PROVIDED PASSAGE:
_____
Petroleum systems modelling

Description

Petroleum systems analysis is a unifying concept that encompasses all of the geologic elements (source rock, migration pathway, reservoir, seal and overburden rock) and processes (trap formation, hydrocarbon generation, migration and accumulation, preservation, alteration and leakage) and all genetically related petroleum that originated from one pod of active source rock and occurs in shows, seeps, or accumulations (modified after Magoon and Dow, 1994).

History

Basin Modelling was introduced in the late 1970s as the term describing the quantitative modelling of geological processes in sedimentary basins on geological timescales (Hantschel and Kauerauf, 2009). Depth, age, and lithologic description of a stratigraphic sequence, cross section, or an entire basin in conjunction with information about the thermal history of the basin setting are utilised to simulate its geologic history and predict petroleum generation, expulsion, migration, and accumulation. Over time, as more specialised tools and sophisticated workflows have been developed, the term Petroleum Systems Modelling was established.

Petroleum systems models may be 1D, 2D or 3D, referring to the spatial dimensions: the time dimension is implied in all cases. In all cases, models should be "fit for purpose". The complexity of the models and the amount of data required (or assumptions made) increases with the number of dimensions almost exponentially.

In unexplored areas, one-dimensional (1D) modelling possibly based upon limited information available may be appropriate, whereas the complexities involved in 3D modelling may not be justified. The main questions addressed by 1D models are if and when source rock maturation and hence hydrocarbon generation and expulsion may have occurred.

Two-dimensional (2D) models use a cross section to build the simulation. In addition to predictions about if and when generation and expulsion may have occurred, potential vertical migration pathways may be predicted.

Three-dimensional (3D) basin models are generally built at reservoir to basin scales. With a 3D model, potential migration pathways in three dimensions can be visualised and volumes of hydrocarbons that may have migrated and been trapped can be estimated.

All models are wrong (Box, 1976).

... but some are useful (Box, 1978).

Petroleum systems modelling should be treated as a tool with which to test scenarios and inform risk and uncertainty, not as a tool to generate a unique model based on the current best guess of the subsurface.

One-dimensional (1D) Modelling

1D basin modelling utilises depth, age and lithologic descriptions of a stratigraphic sequence in conjunction with information about the thermal history of the basin setting to simulate its geologic history in order to predict petroleum generation and expulsion (Dembicki Jr., 2017). 1D basin models of existing wells can be utilised to calibrate 3D basin models.
_____
STORED DATA:

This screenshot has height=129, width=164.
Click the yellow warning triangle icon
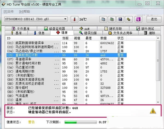point(153,111)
_____
WHAT IS NEEDED:
Write what comes next in the text on petroleum systems modelling, picking up after its last sentence. The data come from a separate source unrelated to the text.

ANSWER FOR THE TASK:
1D models may be of a well section, based upon information for a drilled well, or of a synthetic well section, based upon either seismic data or published information. 1D models provide simulation of temperature and maturation level against depth but not hydrocarbon migration. Minimum input data for 1D models include:

  • Layer boundaries (depths) and eroded thickness for any eroded layers
  • Deposition ages for layers and erosion ages for any eroded layers
  • Lithology, facies, source rock properties etc. for all layers including eroded layers

Two-dimensional (2D) Modelling

2D models are typically based upon a seismic section but may be based upon geological cross-sections, interpolating the stratigraphy between two wells. As well as simulating temperature and maturation level against depth, 2D models also incorporate hydrocarbon migration along the line of section. The minimum input data for 2D models include depth horizons below seabed (or elevation if onshore), in addition to those required for 1D modelling.

Three-dimensional (3D) Modelling

3D models are typically based upon interpreted, depth-converted seismic surfaces. They provide simulation of temperature and maturation level against depth as well as hydrocarbon migration in 3D. Minimum input data are similar to those for 2D models. In 3D models, faults may act as seals or as open migration conduits, either continually or for specific time intervals. Other migration complexities include salt tectonics.

A detailed list of input and calibration data is given in Model input data.

References

Box, G.E.P., 1976. Science and Statistics. Journal of the American Statistical Association 71, 791–799.

Box, G.E.P., 1978. Robustness in the Strategy of Scientific Model Building, Technical Summary Report #1954. University of Wisconsin - Madison Mathematics Research Center.

Dembicki Jr., H., 2017. Practical Petroleum Geochemistry for Exploration and Production. Elsevier, p. 342.

Hantschel, T., Kauerauf, A.I., 2009. Fundamentals of Basin and Petroleum Systems Modeling. Springer Berlin Heidelberg. doi:10.1007/978-3-540-72318-9

Magoon, L.B., Dow, W.G., 1994. The Petroleum System - From Source to Trap. AAPG Memoir 60.